### Questions to answer
• a. According to the sketchbook entry about the pond, what does the name latifolia mean?
• b. Return everything in the sketchbook entry about the pond from "Still on my" down to "latifolia means broad-leaved.".

### Document extract
>>>

LEAVING my mum for her physiotherapy session at Dewsbury Hospital, I set off in search of a takeaway coffee then head off with it, via a gap in a stone wall, into a pocket-sized park, no larger than a football pitch.
As I sit down to draw this Water Mint, Mentha aquatica, growing in the pond, I crush some of its leaves that are growing on the bank in the mown turf, releasing a delicious cool, clean aroma of spearmint.



Yellow Flag
The heads of Great Reedmace, Typha latifolia, are bursting into feathery white seeds, while behind them a few Yellow Flag Iris, Iris pseudacorus, are starting to unfurl their flowers.
Still on my learning curve, I refer to a book and add a few botanical terms and Latin names. Iris was the Greek goddess of the rainbow but pseudacorus means false.
Typha is from the Greek name for the Reedmace, while latifolia means broad-leaved.
Landscape Format
This little park is the perfect place to take a short break from a morning spent in or on our way to waiting rooms; in the doctor’s earlier I’d had to make do with drawing my hand – again!


I’d like to go for colour whenever I can (I finished off the sketch of my hand in colour later) and for wildlife . . . whenever I can escape through a gap in the wall.

<<<

(Excerpts from a dataset)
>>>

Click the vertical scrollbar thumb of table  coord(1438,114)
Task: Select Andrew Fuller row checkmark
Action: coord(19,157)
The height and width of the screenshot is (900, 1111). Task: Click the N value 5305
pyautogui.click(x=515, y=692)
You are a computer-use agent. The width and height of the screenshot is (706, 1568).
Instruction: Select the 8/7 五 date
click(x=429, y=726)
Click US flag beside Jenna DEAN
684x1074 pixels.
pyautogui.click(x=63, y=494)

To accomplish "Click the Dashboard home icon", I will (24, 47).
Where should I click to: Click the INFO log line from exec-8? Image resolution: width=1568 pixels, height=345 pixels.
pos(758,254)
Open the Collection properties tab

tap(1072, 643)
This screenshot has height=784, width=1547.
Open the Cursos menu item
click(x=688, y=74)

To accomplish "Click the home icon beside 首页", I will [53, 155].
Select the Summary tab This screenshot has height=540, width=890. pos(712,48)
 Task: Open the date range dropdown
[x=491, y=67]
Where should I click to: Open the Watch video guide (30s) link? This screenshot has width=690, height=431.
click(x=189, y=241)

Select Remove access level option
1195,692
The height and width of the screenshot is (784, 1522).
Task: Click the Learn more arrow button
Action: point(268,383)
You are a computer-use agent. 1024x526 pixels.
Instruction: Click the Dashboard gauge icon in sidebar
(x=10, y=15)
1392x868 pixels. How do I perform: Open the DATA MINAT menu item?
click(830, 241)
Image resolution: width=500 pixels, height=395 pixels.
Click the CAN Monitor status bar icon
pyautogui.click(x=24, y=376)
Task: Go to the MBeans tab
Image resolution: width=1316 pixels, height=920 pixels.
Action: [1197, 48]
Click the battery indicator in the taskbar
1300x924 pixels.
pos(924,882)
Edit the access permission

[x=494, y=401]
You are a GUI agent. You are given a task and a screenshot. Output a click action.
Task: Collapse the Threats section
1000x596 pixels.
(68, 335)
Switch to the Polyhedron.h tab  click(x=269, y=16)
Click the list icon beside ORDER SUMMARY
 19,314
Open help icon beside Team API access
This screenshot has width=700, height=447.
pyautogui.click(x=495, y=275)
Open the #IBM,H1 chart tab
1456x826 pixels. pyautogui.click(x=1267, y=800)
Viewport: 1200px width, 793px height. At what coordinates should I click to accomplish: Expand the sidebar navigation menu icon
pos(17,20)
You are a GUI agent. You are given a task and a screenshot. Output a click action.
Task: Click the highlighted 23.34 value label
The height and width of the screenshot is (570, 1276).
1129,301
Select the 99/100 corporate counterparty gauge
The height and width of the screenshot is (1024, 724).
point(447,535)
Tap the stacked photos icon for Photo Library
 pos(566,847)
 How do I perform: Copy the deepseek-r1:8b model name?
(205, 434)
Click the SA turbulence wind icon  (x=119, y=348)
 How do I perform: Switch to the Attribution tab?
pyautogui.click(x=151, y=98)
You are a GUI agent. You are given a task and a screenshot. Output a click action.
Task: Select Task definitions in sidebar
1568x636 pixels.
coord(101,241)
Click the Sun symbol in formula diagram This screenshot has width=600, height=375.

<<<

### Solution set
• a. Broad-leaved.

• b.
Still on my learning curve, I refer to a book and add a few botanical terms and Latin names. Iris was the Greek goddess of the rainbow but pseudacorus means false.
Typha is from the Greek name for the Reedmace, while latifolia means broad-leaved.